Every line below that carries the word "screenshot" needs to be copied.

+ + + + +

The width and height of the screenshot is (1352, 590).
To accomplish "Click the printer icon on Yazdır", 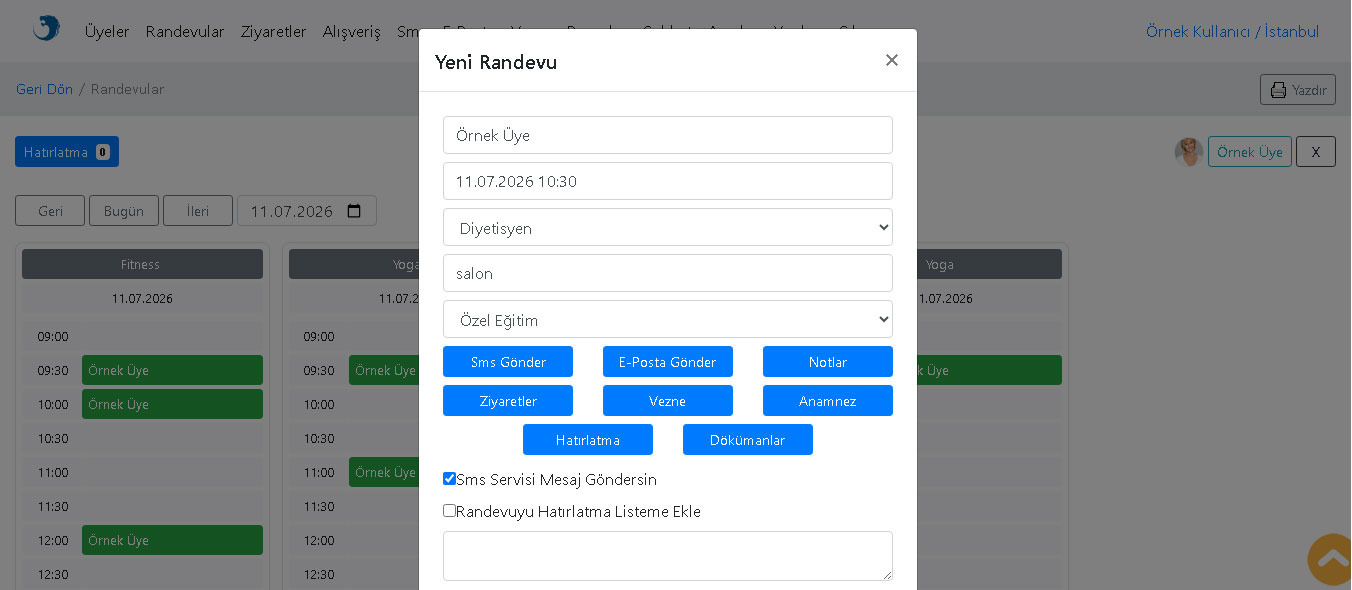I will click(1278, 90).
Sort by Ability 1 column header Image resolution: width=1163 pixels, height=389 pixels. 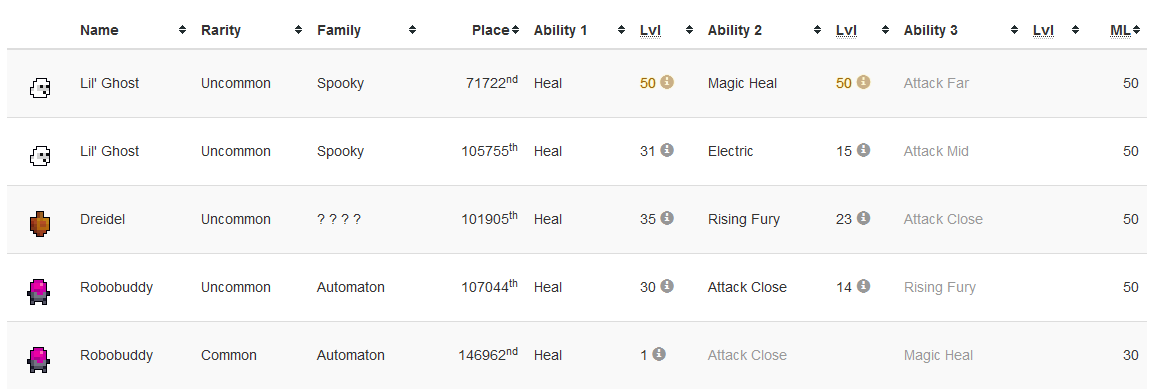[x=560, y=30]
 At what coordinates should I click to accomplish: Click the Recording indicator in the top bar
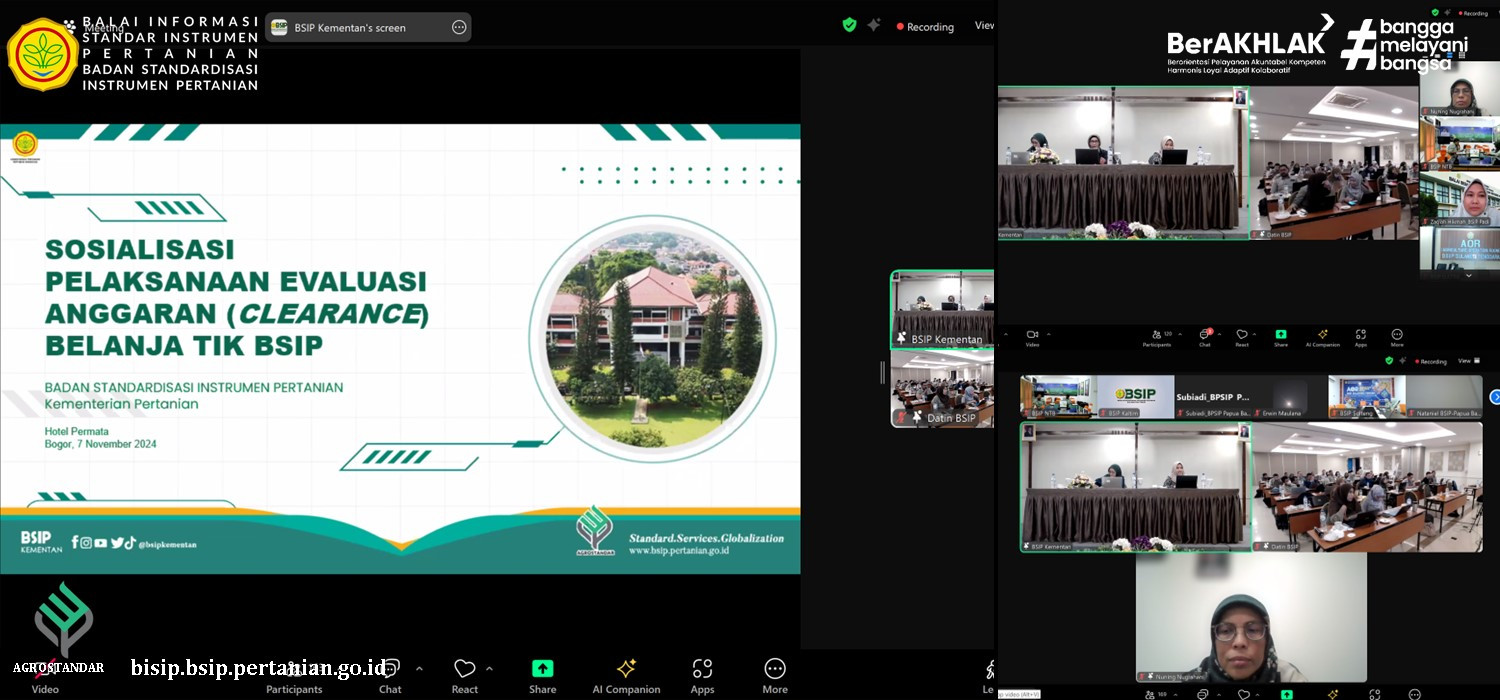(925, 27)
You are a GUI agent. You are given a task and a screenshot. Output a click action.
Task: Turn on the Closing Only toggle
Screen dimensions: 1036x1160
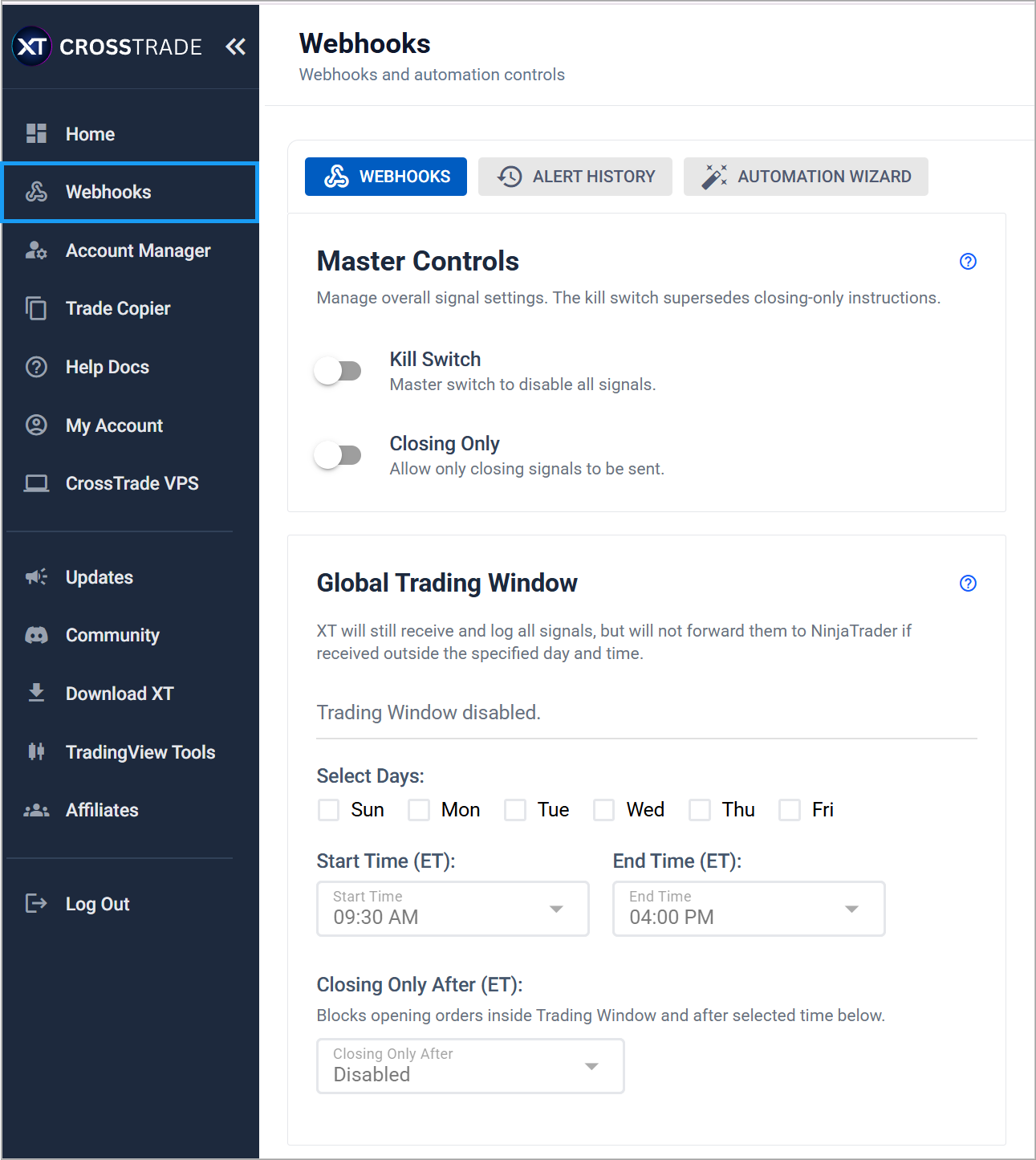338,454
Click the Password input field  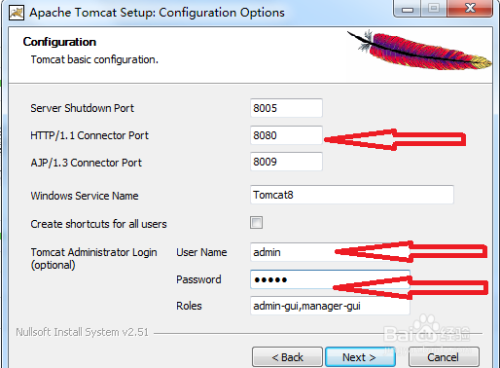point(330,279)
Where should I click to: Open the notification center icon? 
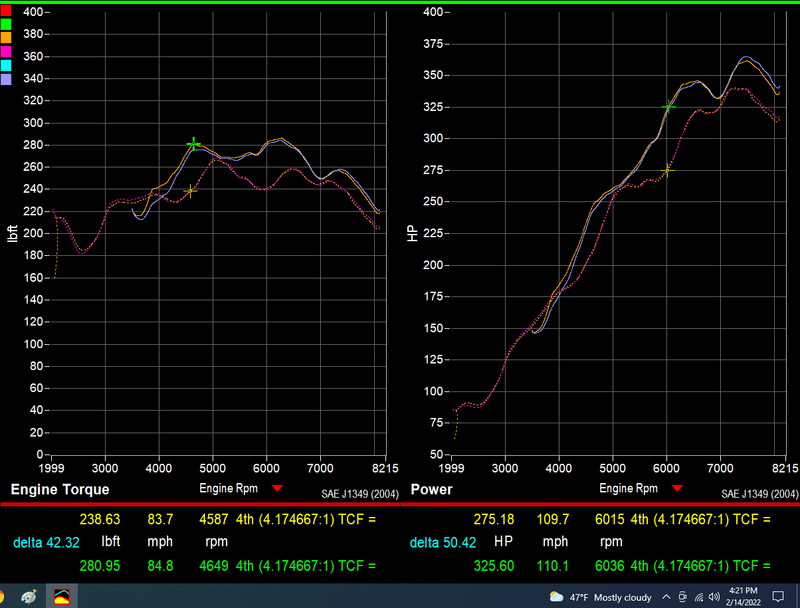coord(777,597)

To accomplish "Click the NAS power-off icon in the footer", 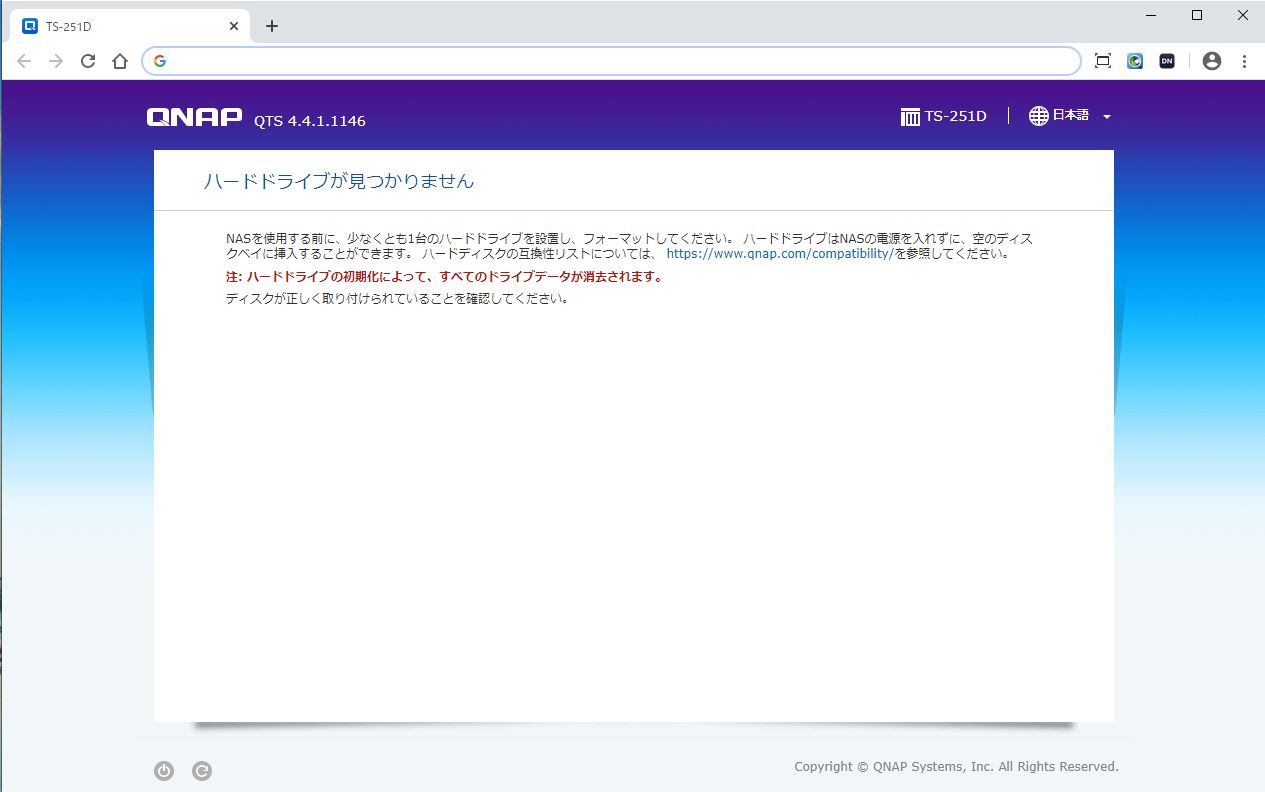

+ + + + +

_Completed exercise_.
The width and height of the screenshot is (1352, 590).
You are a GUI agent. You are given a task and a screenshot. Output a click action.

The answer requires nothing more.